### WHAT IS NEEDED
Word for word, give every line of the listing again.

# # # # # # #

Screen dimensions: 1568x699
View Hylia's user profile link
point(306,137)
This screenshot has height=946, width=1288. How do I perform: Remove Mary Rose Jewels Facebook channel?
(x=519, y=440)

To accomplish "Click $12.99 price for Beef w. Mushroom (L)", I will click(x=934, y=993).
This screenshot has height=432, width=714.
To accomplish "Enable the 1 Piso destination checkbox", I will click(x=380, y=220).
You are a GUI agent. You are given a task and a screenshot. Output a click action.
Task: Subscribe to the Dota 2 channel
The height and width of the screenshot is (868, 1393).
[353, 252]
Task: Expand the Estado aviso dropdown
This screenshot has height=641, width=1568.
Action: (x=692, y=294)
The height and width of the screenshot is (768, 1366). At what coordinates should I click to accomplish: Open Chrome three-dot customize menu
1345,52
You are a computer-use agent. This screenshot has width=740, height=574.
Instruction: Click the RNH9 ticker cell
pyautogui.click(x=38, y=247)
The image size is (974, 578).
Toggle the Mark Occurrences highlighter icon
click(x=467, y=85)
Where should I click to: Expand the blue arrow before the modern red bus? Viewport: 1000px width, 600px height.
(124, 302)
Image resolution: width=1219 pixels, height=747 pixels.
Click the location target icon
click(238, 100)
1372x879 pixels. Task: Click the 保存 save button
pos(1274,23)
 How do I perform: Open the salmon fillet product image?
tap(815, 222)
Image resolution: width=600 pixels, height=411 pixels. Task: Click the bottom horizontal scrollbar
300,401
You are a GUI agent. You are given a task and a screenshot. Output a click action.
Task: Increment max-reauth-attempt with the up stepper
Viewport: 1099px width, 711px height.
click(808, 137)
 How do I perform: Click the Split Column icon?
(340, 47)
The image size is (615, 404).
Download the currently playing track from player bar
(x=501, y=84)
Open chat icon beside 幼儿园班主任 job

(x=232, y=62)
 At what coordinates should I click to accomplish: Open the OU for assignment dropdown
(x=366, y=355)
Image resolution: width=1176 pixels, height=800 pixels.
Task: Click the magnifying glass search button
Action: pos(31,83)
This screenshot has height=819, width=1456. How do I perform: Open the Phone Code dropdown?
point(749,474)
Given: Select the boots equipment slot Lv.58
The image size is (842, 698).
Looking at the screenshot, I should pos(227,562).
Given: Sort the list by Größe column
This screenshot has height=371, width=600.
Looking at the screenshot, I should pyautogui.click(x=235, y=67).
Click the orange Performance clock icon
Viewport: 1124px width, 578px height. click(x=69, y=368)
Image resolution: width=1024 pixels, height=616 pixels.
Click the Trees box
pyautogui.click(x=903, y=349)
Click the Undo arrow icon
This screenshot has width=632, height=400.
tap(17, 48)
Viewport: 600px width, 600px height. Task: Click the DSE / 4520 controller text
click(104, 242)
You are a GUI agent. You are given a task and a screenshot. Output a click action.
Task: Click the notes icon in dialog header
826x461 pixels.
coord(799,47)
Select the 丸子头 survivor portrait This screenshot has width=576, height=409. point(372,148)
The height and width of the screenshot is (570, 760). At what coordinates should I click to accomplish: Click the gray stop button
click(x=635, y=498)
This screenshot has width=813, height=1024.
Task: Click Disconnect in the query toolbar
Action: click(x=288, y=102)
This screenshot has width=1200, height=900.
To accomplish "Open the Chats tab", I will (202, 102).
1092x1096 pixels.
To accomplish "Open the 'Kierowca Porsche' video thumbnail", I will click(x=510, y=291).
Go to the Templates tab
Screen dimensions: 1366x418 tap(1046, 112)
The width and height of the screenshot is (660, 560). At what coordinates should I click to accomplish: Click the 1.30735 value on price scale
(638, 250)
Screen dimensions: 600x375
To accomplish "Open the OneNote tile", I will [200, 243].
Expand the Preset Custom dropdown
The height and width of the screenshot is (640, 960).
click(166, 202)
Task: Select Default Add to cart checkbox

# # # # # # #

### RESPONSE BOX
Screen dimensions: 1568x699
View Hylia's user profile link
point(306,137)
This screenshot has height=946, width=1288. How do I perform: Remove Mary Rose Jewels Facebook channel?
(x=519, y=440)

To accomplish "Click $12.99 price for Beef w. Mushroom (L)", I will click(x=934, y=993).
This screenshot has height=432, width=714.
To accomplish "Enable the 1 Piso destination checkbox", I will click(x=380, y=220).
You are a GUI agent. You are given a task and a screenshot. Output a click action.
Task: Subscribe to the Dota 2 channel
The height and width of the screenshot is (868, 1393).
[353, 252]
Task: Expand the Estado aviso dropdown
This screenshot has height=641, width=1568.
Action: (x=692, y=294)
The height and width of the screenshot is (768, 1366). At what coordinates should I click to accomplish: Open Chrome three-dot customize menu
1345,52
You are a computer-use agent. This screenshot has width=740, height=574.
Instruction: Click the RNH9 ticker cell
pyautogui.click(x=38, y=247)
The image size is (974, 578).
Toggle the Mark Occurrences highlighter icon
click(x=467, y=85)
Where should I click to: Expand the blue arrow before the modern red bus? Viewport: 1000px width, 600px height.
(124, 302)
Image resolution: width=1219 pixels, height=747 pixels.
Click the location target icon
click(238, 100)
1372x879 pixels. Task: Click the 保存 save button
pos(1274,23)
 How do I perform: Open the salmon fillet product image?
tap(815, 222)
Image resolution: width=600 pixels, height=411 pixels. Task: Click the bottom horizontal scrollbar
300,401
You are a GUI agent. You are given a task and a screenshot. Output a click action.
Task: Increment max-reauth-attempt with the up stepper
Viewport: 1099px width, 711px height.
click(808, 137)
 How do I perform: Click the Split Column icon?
(340, 47)
The image size is (615, 404).
Download the currently playing track from player bar
(x=501, y=84)
Open chat icon beside 幼儿园班主任 job

(x=232, y=62)
 At what coordinates should I click to accomplish: Open the OU for assignment dropdown
(x=366, y=355)
Image resolution: width=1176 pixels, height=800 pixels.
Task: Click the magnifying glass search button
Action: pos(31,83)
This screenshot has height=819, width=1456. How do I perform: Open the Phone Code dropdown?
point(749,474)
Given: Select the boots equipment slot Lv.58
The image size is (842, 698).
Looking at the screenshot, I should pos(227,562).
Given: Sort the list by Größe column
This screenshot has height=371, width=600.
Looking at the screenshot, I should pyautogui.click(x=235, y=67).
Click the orange Performance clock icon
Viewport: 1124px width, 578px height. click(x=69, y=368)
Image resolution: width=1024 pixels, height=616 pixels.
Click the Trees box
pyautogui.click(x=903, y=349)
Click the Undo arrow icon
This screenshot has width=632, height=400.
tap(17, 48)
Viewport: 600px width, 600px height. Task: Click the DSE / 4520 controller text
click(104, 242)
You are a GUI agent. You are given a task and a screenshot. Output a click action.
Task: Click the notes icon in dialog header
826x461 pixels.
coord(799,47)
Select the 丸子头 survivor portrait This screenshot has width=576, height=409. point(372,148)
The height and width of the screenshot is (570, 760). At what coordinates should I click to accomplish: Click the gray stop button
click(x=635, y=498)
This screenshot has width=813, height=1024.
Task: Click Disconnect in the query toolbar
Action: click(x=288, y=102)
This screenshot has width=1200, height=900.
To accomplish "Open the Chats tab", I will (202, 102).
1092x1096 pixels.
To accomplish "Open the 'Kierowca Porsche' video thumbnail", I will click(x=510, y=291).
Go to the Templates tab
Screen dimensions: 1366x418 tap(1046, 112)
The width and height of the screenshot is (660, 560). At what coordinates should I click to accomplish: Click the 1.30735 value on price scale
(638, 250)
Screen dimensions: 600x375
To accomplish "Open the OneNote tile", I will [200, 243].
Expand the Preset Custom dropdown
The height and width of the screenshot is (640, 960).
click(166, 202)
Task: Select Default Add to cart checkbox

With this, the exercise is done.